### Task objective
Look through the records and copy each line with the string "Engel" in it.

Collected data
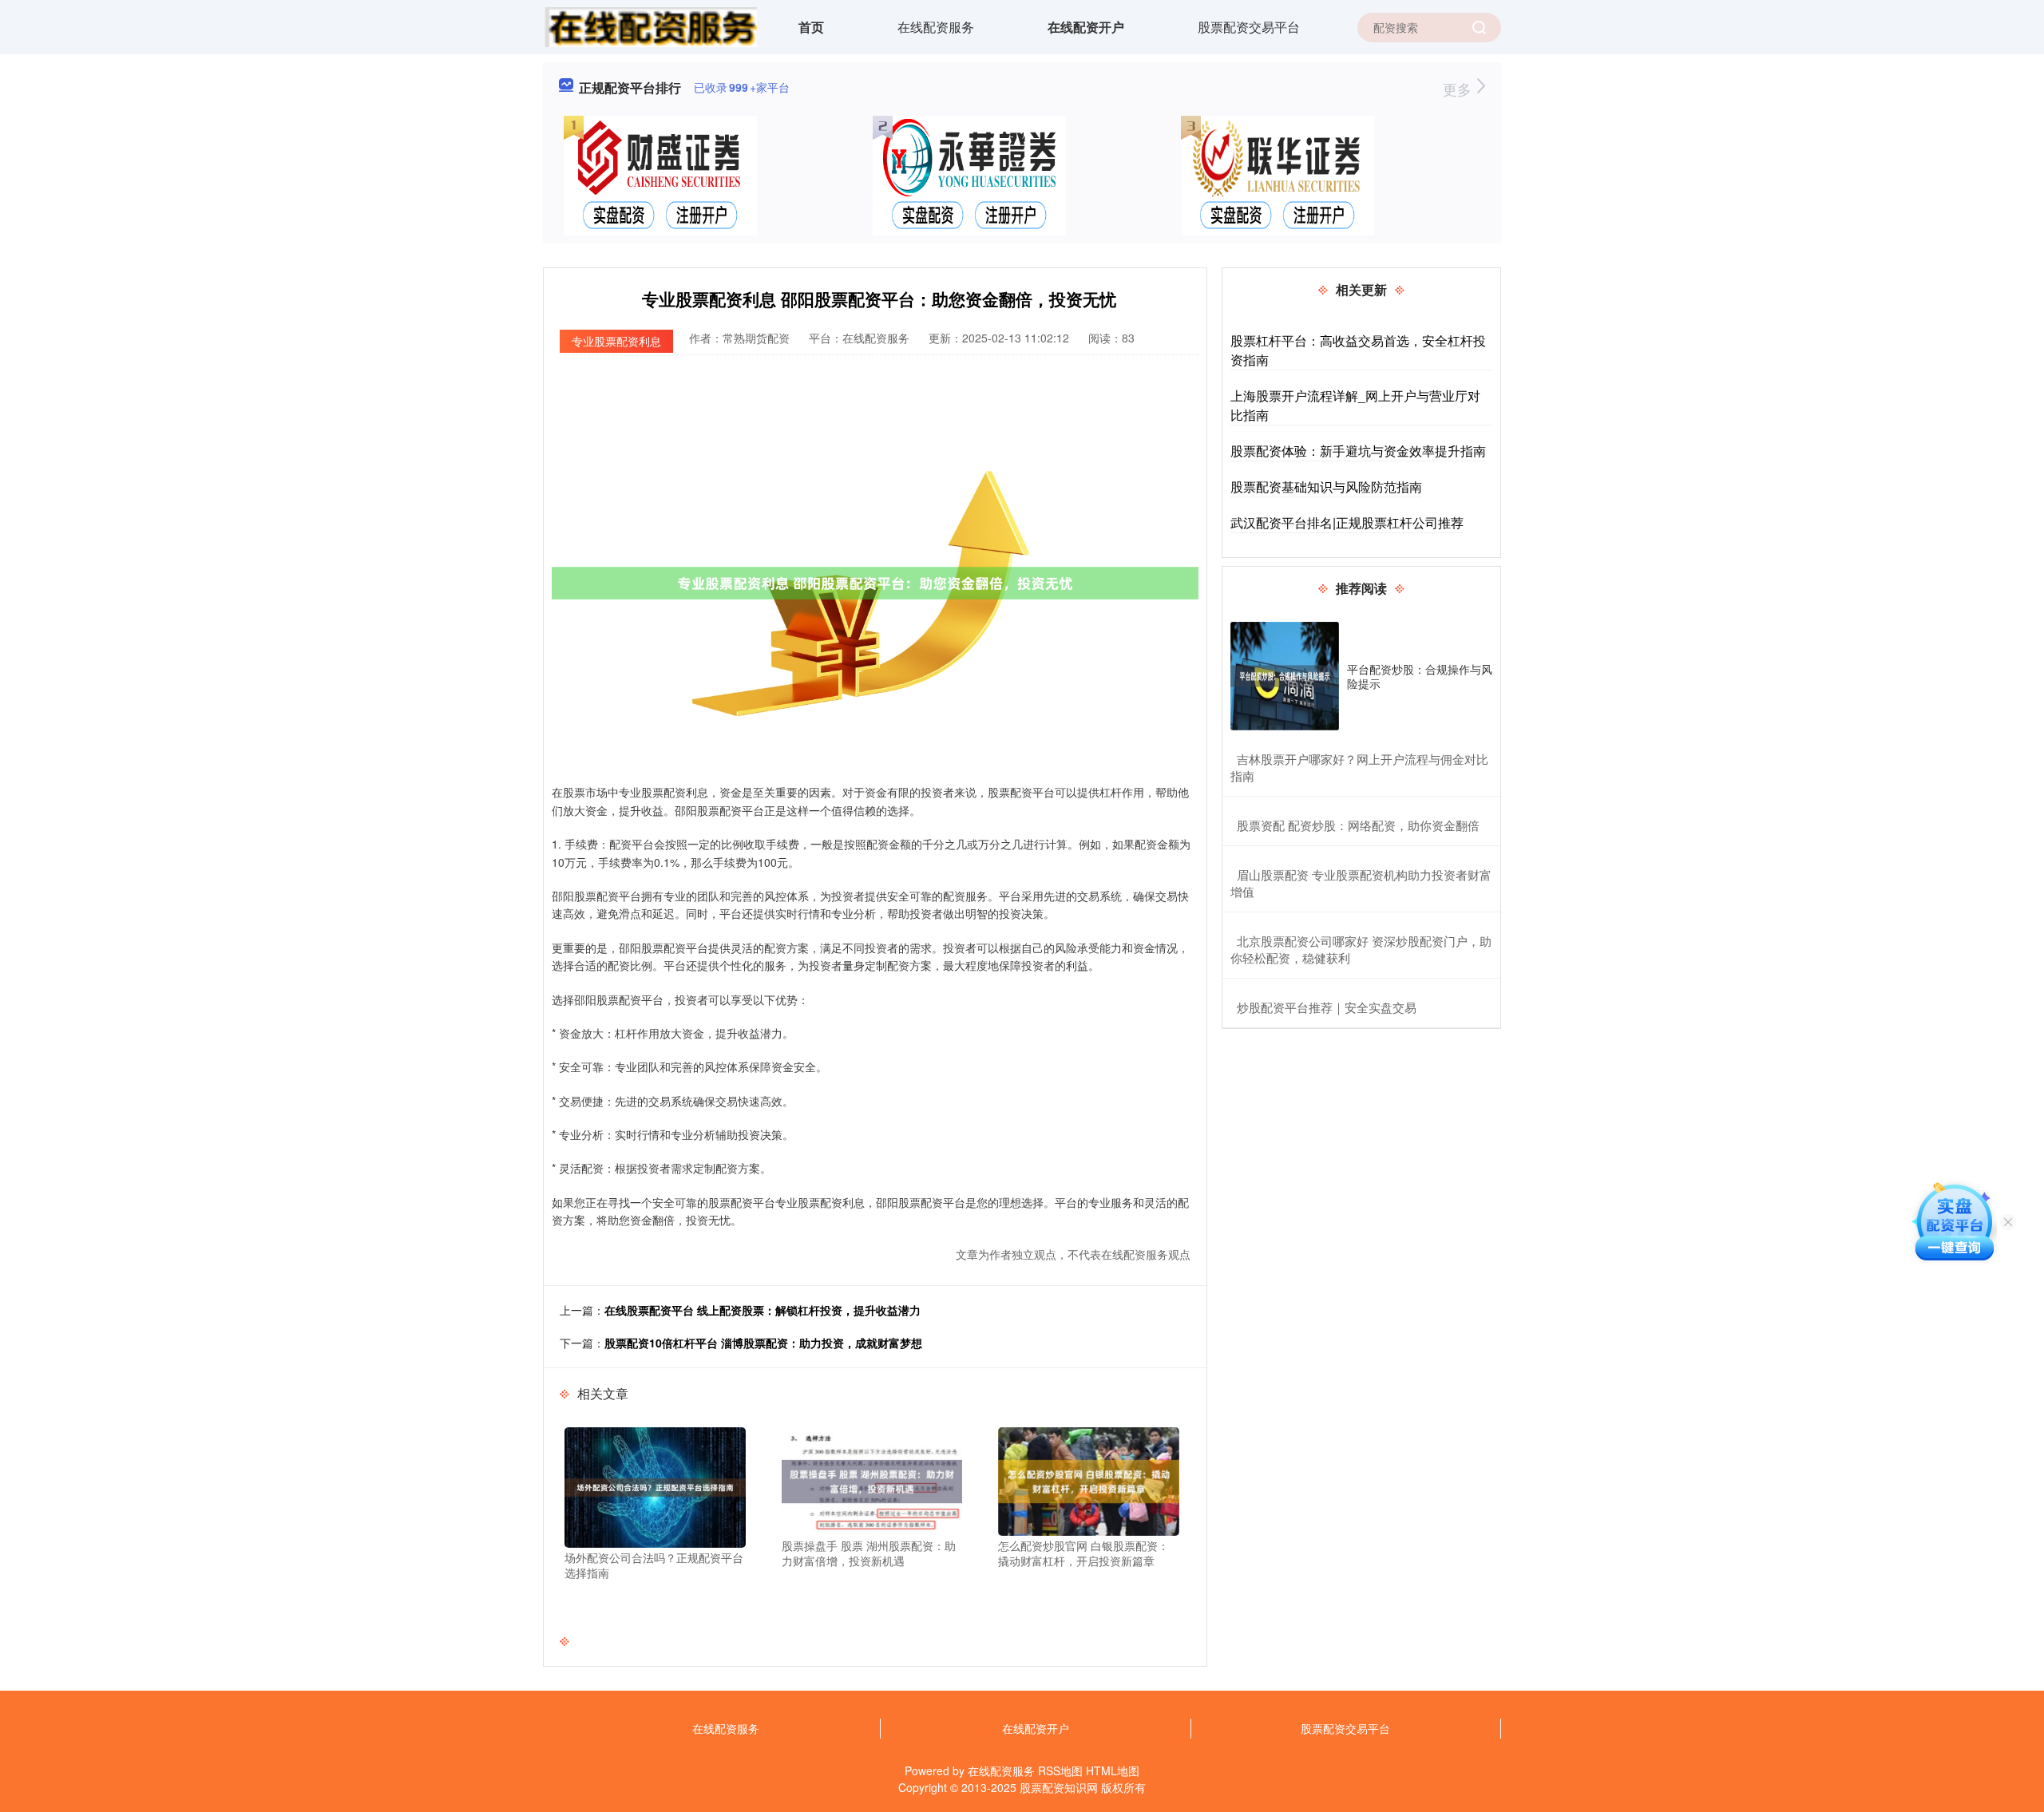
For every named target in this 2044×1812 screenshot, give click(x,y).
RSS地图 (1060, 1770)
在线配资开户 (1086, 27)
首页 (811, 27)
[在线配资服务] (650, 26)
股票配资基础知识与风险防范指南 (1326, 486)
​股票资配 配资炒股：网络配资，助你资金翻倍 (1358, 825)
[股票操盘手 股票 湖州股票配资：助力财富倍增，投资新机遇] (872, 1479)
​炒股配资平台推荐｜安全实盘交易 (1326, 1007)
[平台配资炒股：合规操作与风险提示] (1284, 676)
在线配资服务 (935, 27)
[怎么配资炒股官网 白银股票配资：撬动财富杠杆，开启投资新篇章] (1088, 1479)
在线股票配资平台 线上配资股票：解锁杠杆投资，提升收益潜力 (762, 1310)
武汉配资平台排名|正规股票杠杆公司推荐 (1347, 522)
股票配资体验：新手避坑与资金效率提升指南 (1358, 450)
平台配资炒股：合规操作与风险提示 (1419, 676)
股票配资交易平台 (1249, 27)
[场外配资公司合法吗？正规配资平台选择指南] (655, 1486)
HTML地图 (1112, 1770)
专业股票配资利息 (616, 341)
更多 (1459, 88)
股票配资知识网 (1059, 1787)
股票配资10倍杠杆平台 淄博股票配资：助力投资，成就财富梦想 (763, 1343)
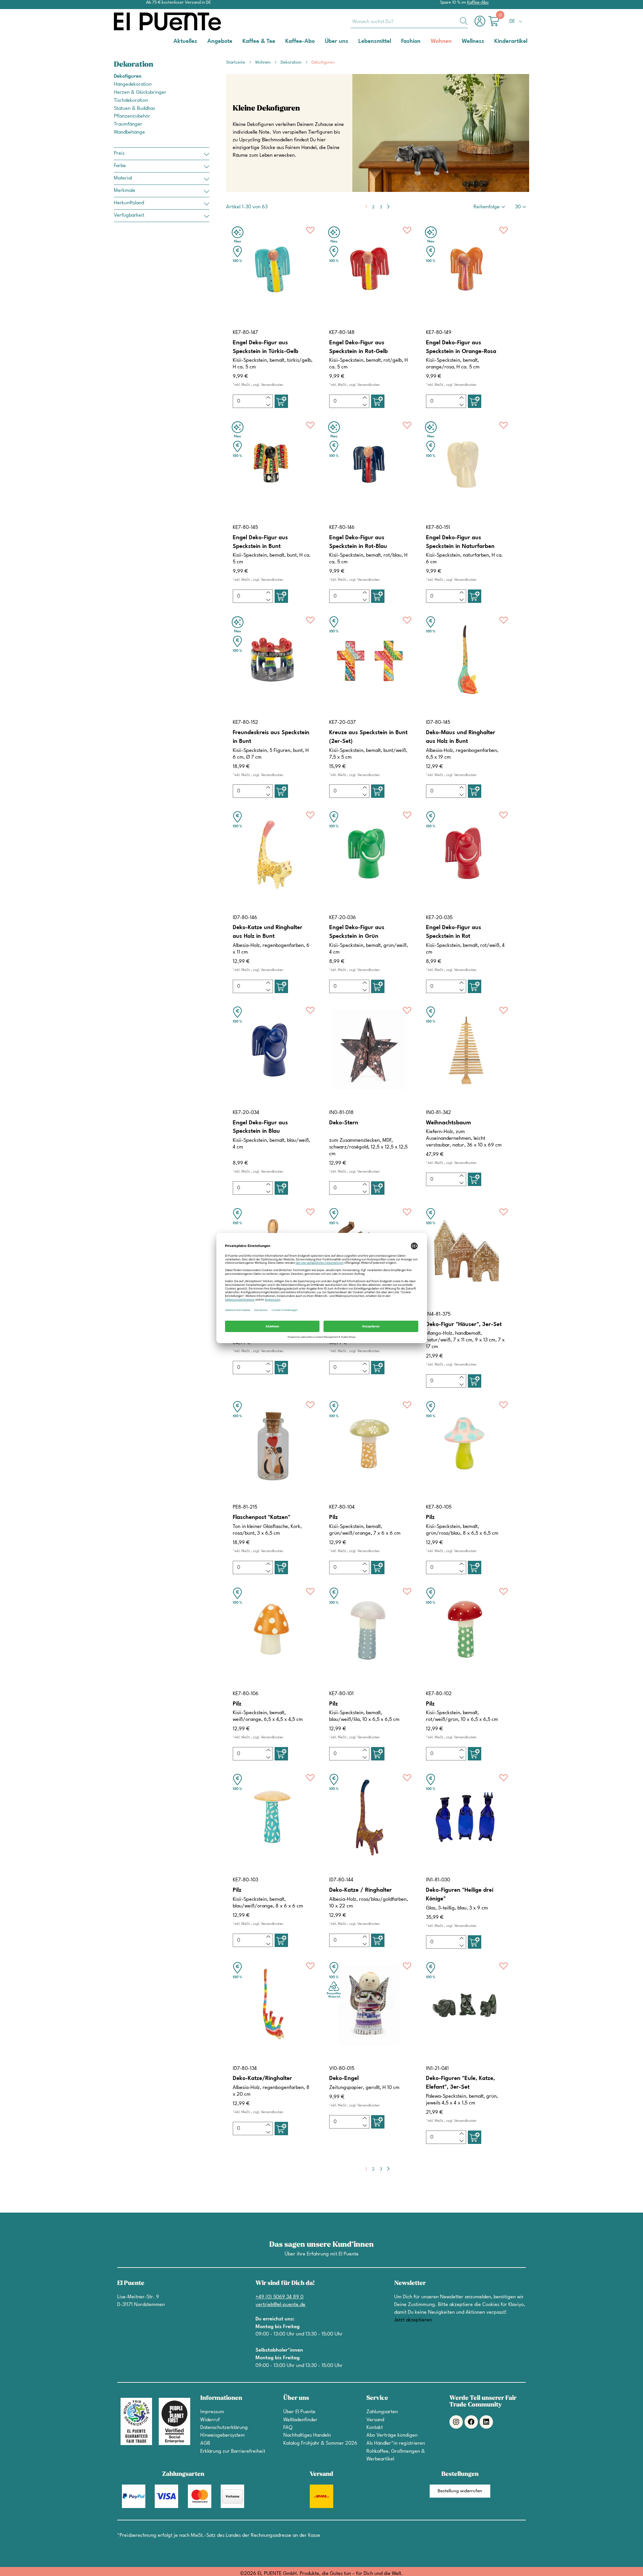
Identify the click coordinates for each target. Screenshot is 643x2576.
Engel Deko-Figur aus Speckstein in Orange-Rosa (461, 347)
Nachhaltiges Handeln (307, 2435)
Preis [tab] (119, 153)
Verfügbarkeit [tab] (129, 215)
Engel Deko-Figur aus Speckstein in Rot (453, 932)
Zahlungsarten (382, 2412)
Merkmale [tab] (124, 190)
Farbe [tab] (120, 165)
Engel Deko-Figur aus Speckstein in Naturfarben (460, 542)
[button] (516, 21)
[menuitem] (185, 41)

### Output for this task
Engel Deko-Figur aus Speckstein in Orange-Rosa (461, 347)
Engel Deko-Figur aus Speckstein in Rot (453, 932)
Engel Deko-Figur aus Speckstein in Naturfarben (460, 542)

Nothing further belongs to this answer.